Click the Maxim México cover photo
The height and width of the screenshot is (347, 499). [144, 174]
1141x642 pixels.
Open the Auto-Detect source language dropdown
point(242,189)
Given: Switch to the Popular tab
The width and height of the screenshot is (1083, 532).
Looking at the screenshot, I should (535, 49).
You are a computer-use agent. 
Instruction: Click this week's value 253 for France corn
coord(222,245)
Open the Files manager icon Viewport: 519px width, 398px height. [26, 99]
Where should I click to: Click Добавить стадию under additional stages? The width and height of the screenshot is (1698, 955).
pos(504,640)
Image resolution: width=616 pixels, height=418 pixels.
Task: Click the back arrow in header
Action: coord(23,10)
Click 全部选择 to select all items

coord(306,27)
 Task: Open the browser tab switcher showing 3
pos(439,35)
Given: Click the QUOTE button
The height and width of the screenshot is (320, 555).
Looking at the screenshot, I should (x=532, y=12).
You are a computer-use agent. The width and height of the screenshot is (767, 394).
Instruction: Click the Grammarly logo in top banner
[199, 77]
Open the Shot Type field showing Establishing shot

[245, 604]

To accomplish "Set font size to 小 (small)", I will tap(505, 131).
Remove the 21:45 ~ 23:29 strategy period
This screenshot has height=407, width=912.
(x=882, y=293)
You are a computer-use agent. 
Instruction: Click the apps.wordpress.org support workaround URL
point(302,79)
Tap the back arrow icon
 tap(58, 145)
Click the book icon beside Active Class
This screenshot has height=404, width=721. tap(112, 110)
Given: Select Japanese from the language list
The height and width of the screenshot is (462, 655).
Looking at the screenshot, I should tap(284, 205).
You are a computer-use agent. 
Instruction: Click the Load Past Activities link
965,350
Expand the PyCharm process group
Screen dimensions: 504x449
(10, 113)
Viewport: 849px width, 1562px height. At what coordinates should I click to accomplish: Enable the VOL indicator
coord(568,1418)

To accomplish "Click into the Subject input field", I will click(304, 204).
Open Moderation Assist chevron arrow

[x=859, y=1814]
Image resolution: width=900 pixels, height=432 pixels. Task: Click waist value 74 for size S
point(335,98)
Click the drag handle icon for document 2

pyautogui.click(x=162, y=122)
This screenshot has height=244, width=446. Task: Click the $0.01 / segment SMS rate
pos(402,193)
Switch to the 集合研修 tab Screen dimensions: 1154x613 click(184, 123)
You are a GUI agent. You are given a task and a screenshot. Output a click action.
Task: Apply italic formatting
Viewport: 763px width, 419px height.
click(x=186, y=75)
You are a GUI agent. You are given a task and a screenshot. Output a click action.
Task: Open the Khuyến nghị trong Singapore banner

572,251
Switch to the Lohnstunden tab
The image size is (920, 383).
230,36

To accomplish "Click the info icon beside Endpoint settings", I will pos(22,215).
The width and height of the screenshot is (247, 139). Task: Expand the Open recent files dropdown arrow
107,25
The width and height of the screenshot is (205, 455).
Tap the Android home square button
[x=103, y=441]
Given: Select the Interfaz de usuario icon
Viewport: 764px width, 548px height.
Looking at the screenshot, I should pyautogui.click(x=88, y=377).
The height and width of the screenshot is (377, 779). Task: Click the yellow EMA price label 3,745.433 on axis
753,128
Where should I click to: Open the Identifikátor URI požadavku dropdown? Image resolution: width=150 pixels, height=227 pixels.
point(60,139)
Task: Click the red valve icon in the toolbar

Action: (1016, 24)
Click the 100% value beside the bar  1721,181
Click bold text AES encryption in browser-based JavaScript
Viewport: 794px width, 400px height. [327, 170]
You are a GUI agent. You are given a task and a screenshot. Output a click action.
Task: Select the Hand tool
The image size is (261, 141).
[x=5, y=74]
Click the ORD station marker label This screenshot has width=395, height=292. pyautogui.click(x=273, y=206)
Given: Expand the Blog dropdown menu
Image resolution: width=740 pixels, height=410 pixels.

_ _ _ _ _ _ _

- What you will do:
Quote the entries above verbatim, beginning at the line that contains "will click(304, 204)." and stopping after the line that contains "pyautogui.click(x=162, y=122)".

- Result:
To accomplish "Click into the Subject input field", I will click(304, 204).
Open Moderation Assist chevron arrow

[x=859, y=1814]
Image resolution: width=900 pixels, height=432 pixels. Task: Click waist value 74 for size S
point(335,98)
Click the drag handle icon for document 2

pyautogui.click(x=162, y=122)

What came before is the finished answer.